Ok, I will try to answer the first part of my question. 好的,我将尝试回答问题的第一部分。 The normal cursors actually bring the entire data set as soon as you call execute, before even starting to iterate the result set. 普通游标实际上会在您调用execute之后立即带走整个数据集,甚至开始迭代结果集之前。 You can verify that by checking the memory footprint of the process at each step. 您可以通过在每个步骤检查进程的内存占用量来进行验证。 But the need for a server side cursor is actually due to postgres server and not the client, and is documented here: http://www.postgresql.org/docs/9.3/static/sql-declare.html 但是实际上需要服务器端游标是由于Postgres服务器而不是客户端,并且在此处进行了说明: http : //www.postgresql.org/docs/9.3/static/sql-declare.html

Now, this is not immediately apparent from the documentation, but such cursors can actually be temporarily created for the duration of the transaction. 现在,这在文档中还不是很明显,但是实际上可以在事务期间临时创建此类游标。 There is no need to explicitly create a function that returns a refcursor in the database, with the specific SLQ statement, etc. With psycopg2 you only need to give a name while obtaining the cursor and a temporary cursor will be created for that transaction. 无需使用特定的SLQ语句等显式创建返回数据库中的refcursor的函数。

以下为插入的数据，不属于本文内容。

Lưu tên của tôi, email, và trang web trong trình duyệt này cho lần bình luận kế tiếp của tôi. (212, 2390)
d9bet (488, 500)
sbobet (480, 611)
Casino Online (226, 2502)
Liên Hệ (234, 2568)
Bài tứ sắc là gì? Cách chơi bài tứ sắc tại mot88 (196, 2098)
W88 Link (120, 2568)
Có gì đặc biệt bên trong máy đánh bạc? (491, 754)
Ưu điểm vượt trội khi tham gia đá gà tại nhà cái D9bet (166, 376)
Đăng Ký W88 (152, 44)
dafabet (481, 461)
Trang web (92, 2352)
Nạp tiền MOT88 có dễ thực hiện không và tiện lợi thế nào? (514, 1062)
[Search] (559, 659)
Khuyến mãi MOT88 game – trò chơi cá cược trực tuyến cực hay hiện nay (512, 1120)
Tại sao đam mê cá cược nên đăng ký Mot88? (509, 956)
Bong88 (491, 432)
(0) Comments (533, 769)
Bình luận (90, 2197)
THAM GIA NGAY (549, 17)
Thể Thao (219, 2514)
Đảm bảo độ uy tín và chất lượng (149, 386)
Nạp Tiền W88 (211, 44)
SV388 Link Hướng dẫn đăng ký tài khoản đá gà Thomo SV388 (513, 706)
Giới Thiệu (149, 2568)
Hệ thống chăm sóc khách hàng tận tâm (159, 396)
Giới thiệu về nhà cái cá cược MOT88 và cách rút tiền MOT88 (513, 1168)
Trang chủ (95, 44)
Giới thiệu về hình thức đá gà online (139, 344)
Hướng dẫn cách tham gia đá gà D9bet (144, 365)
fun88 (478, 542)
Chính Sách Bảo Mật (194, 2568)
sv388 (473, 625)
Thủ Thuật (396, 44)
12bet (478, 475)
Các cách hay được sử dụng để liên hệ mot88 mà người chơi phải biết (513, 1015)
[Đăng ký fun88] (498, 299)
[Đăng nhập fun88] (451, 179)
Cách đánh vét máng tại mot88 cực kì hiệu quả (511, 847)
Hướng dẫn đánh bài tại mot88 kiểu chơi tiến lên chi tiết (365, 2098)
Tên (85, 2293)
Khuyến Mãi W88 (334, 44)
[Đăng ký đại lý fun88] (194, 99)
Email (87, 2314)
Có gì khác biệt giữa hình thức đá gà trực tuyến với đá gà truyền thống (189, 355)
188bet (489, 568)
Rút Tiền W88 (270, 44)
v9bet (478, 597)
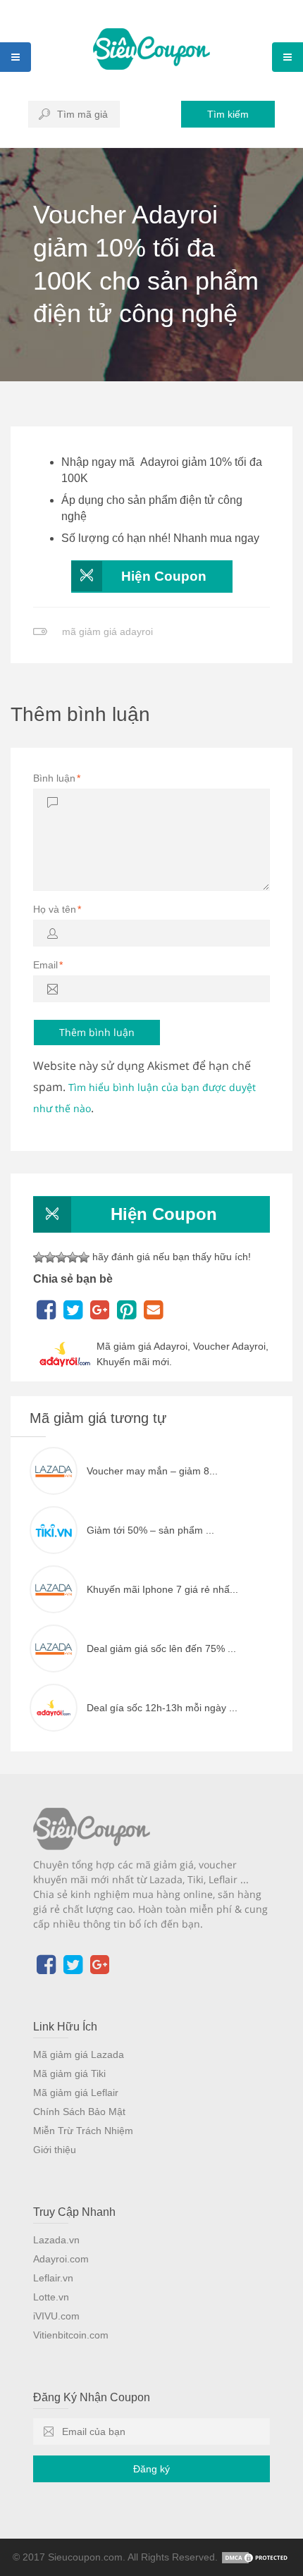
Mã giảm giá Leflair (75, 2092)
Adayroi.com (61, 2258)
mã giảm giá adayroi (107, 631)
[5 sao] (83, 1257)
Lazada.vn (56, 2239)
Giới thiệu (54, 2149)
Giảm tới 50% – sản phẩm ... (150, 1530)
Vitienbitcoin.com (71, 2335)
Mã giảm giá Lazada (78, 2054)
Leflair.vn (53, 2278)
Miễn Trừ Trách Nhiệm (83, 2130)
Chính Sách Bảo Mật (79, 2111)
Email (48, 964)
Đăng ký (151, 2469)
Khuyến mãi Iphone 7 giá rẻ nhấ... (162, 1589)
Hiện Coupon (163, 576)
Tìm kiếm (228, 114)
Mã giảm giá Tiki (69, 2073)
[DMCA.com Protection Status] (256, 2557)
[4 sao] (72, 1257)
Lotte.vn (51, 2297)
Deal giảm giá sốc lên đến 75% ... (161, 1648)
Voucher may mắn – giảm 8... (152, 1471)
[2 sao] (50, 1257)
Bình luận (56, 778)
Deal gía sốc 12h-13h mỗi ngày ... (162, 1707)
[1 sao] (38, 1257)
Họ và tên (57, 909)
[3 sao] (61, 1257)
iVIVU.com (56, 2316)
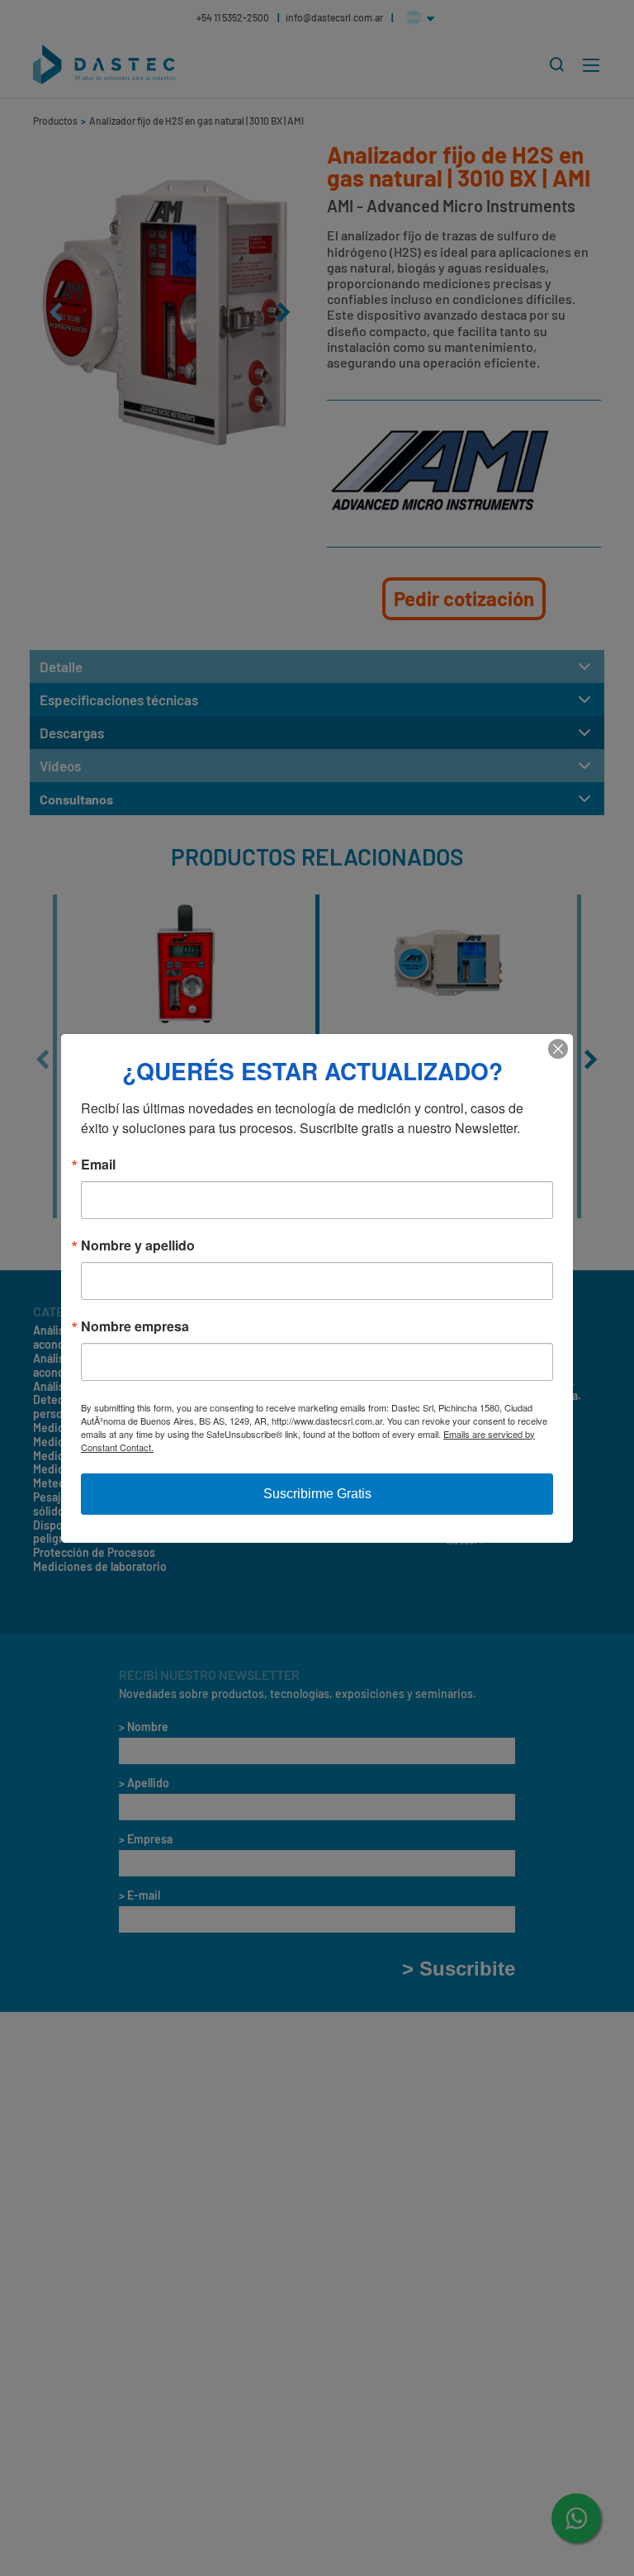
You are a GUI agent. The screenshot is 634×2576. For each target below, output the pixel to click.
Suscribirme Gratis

使用psycopg2,您仅需在获取游标时给出名称,便会为该事务创建一个临时游标。 So instead of: 所以代替:

 cursor = conn.cursor()

you just need to to: 您只需要:

 cursor = conn.cursor('mycursor')

That's it and it works. 就是这样,它起作用了。 I assume the same thing is done under the covers when using JDBC, when setting fetchSize. 我假设在使用JDBC和设置fetchSize的情况下,相同的操作都是在后台进行的。 It's just a bit more transparent. 它只是更加透明。 See docs here: https://jdbc.postgresql.org/documentation/head/query.html#query-with-cursor 在此处查看文档: https : //jdbc.postgresql.org/documentation/head/query.html#query-with-cursor

You can test that this works by querying the pg_cursors view inside the same transaction. 您可以通过查询同一事务内的pg_cursors视图来测试此方法是否有效。 The server side cursor appears after obtaining the client side cursor and disappears after closing the client side cursor. 获取客户端游标后,服务器端游标出现,而关闭客户端游标后,服务器端游标消失。 So bottom line: I'm happy to do that change to my code, but I must say this was a big gotcha for someone not that experienced with postgres. 因此,最重要的是:我很高兴对我的代码进行更改,但是我必须说,对于那些没有使用postgres的人来说,这是一个很大的难题。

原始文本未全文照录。